Nate Smith. La danse de la machine sous la pluie.

Nate Smith. La danse de la machine sous la pluie.
Marquise Knox. 10 juillet 2018. Jazz à Vienne. François Robin

Jaleel Shaw & Nate Smith. Acrylique & crayons sur papier marouflé. 65x50cm.

C’est sûr, maintenant : la cérémonie du mariage a commencé sans vous. Là-bas, la tête masquée par le capot, semblant plongé dans quelque marmite infernale, le dépanneur touille à travers la fumée dans les entrailles de votre perfide véhicule. Forcément, le mécanicien vous semble d’une lenteur exaspérante, bien moins rapide en tout cas que la trotteuse de votre montre qui comptabilise tranquillement l’ampleur de votre désastre.

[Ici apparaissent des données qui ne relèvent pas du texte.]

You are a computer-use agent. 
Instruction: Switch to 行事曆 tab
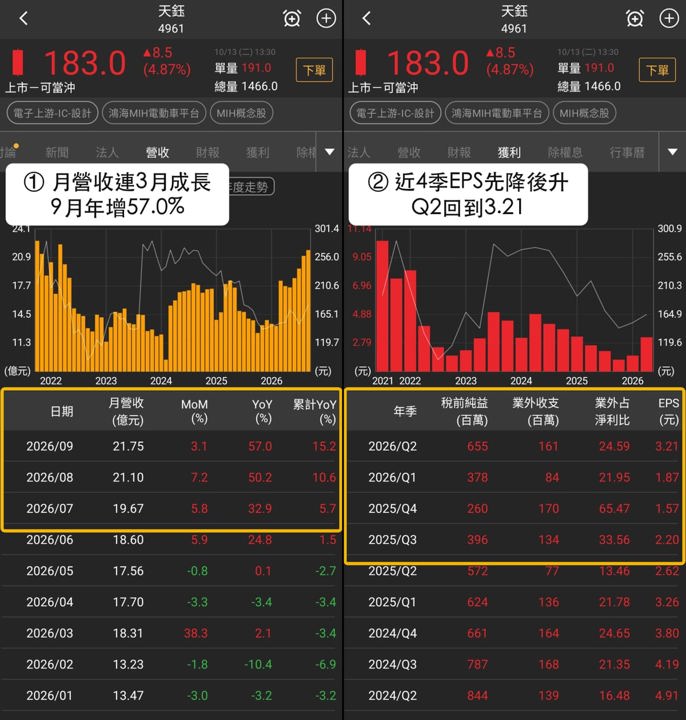627,152
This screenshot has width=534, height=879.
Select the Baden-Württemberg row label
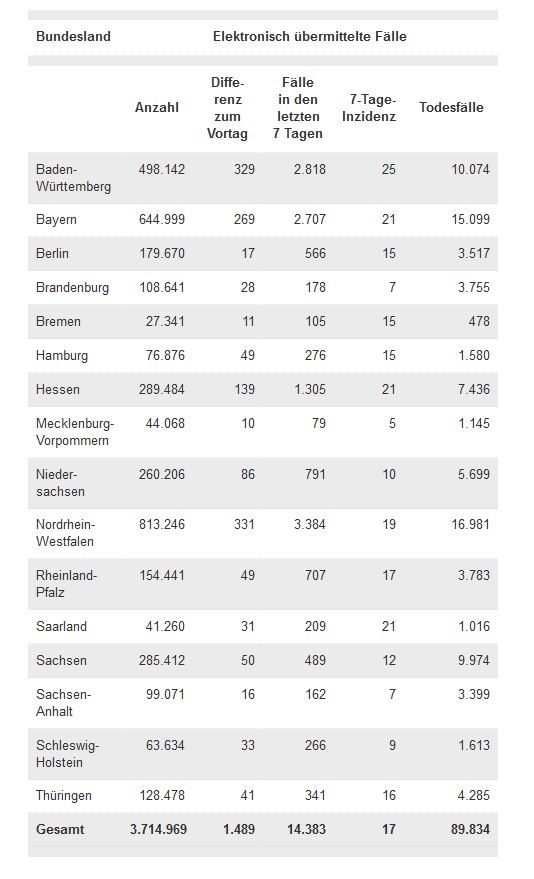point(73,178)
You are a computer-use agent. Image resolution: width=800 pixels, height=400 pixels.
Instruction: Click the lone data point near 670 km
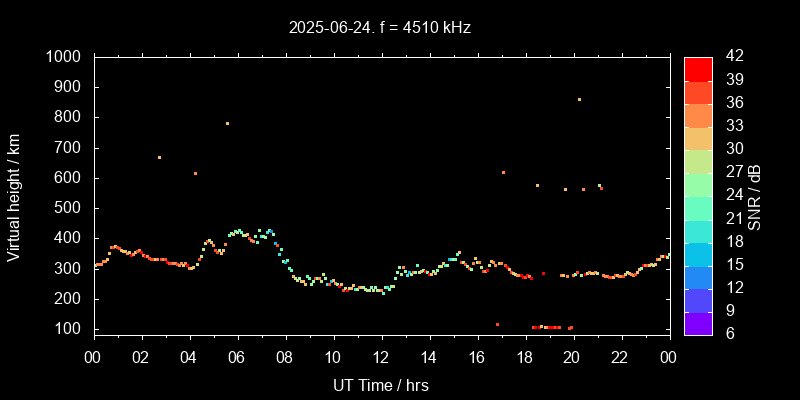(159, 157)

Manquerait plus qu’il pleuve ! Tiens, voilà la pluie …

Si, tout comme moi, vous êtes étranger aux mystères de la mécanique, soyez les bienvenus ! Vous venez de faire l’expérience d’une répétition avec un batteur.

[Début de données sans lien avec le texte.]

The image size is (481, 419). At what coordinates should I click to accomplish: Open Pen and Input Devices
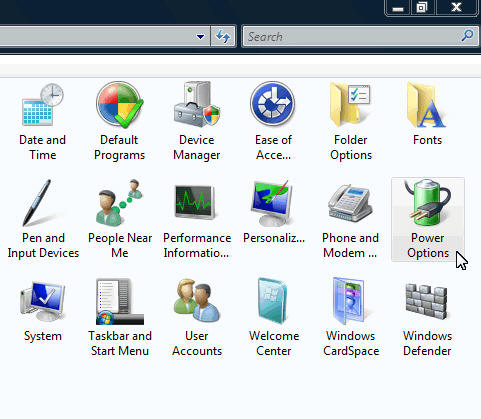tap(43, 219)
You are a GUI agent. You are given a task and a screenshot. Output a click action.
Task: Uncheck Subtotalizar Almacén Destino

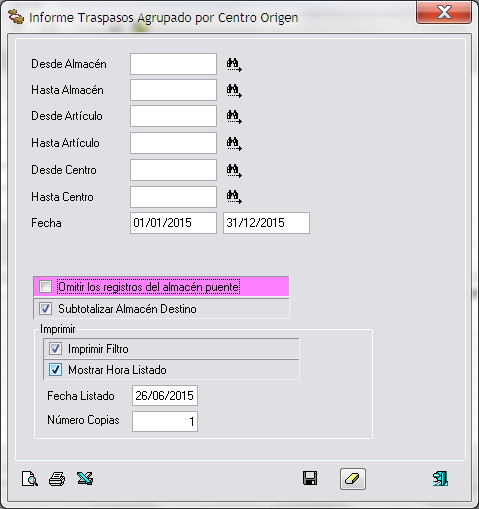[45, 308]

Ça se passe dans un garage, aussi, ou dans un salon, qu’importe. Tout à pourtant bien commencé. Le band file la grille, on règle deux ou trois détails harmoniques, le pianiste teste quelques renversements, les soufflants esquissent un contre-chant quand, soudain, le batteur s’écrie :

« Un instant ! »

Les autres s’arrêtent, forcément - c’est le Grand Pouvoir du Batteur - en redoutant ce qui va suivre. Car l’autre va reprendre alors son riff, inlassablement, s’essayant à de multiples combinaisons, insensible à ceux qui l’entourent - le sax a fini par remettre le protège-bec - cherchant le rythme parfait, le meilleur groove, la synchronisation idéale des membres, la chorégraphie superbe qui a germé dans son esprit et que son corps esquisse, comme un danseur aspire au geste ultime. Et puis, le train redémarre, hoquetant d’abord comme un vieux vapeur, puis de plus en plus assuré, pour finir par ronfler dans un chant de belle mécanique, tandis que le visage de votre ami s’illumine comme une boule à facettes et que les autres approuvent bruyamment, soulagés de pouvoir reprendre la marche. Les batteurs sont d’un monde à part.

 

Lorsqu’on l’interroge sur son public, Nate Smith concède qu’il est souvent composé de drummers. Il faut dire qu’il fait référence auprès des aficionados. Très vite repéré par les grands noms du jazz, il commence vraiment sa carrière avec le contrebassiste Dave Holland. D’autres ne tarderont pas à suivre - Jose James, Vulfpeck, Pat Metheny, Chris Potter, John Pattituci, pour ne citer qu’eux - mettant à profit le large éventail de son jeu et son groove très particulier. Volontiers partageur, il publie régulièrement des vidéos de grooves dont il a le secret, pour le plus grand plaisir des batteurs. Il ira jusqu’à sortir un album solo - Pocket Change - solo de batterie, s’entend. C’est dire si cet instrument est un monde en soi, n’en déplaise aux mélodistes qui persistent à croire qu’un batteur ne sait composer.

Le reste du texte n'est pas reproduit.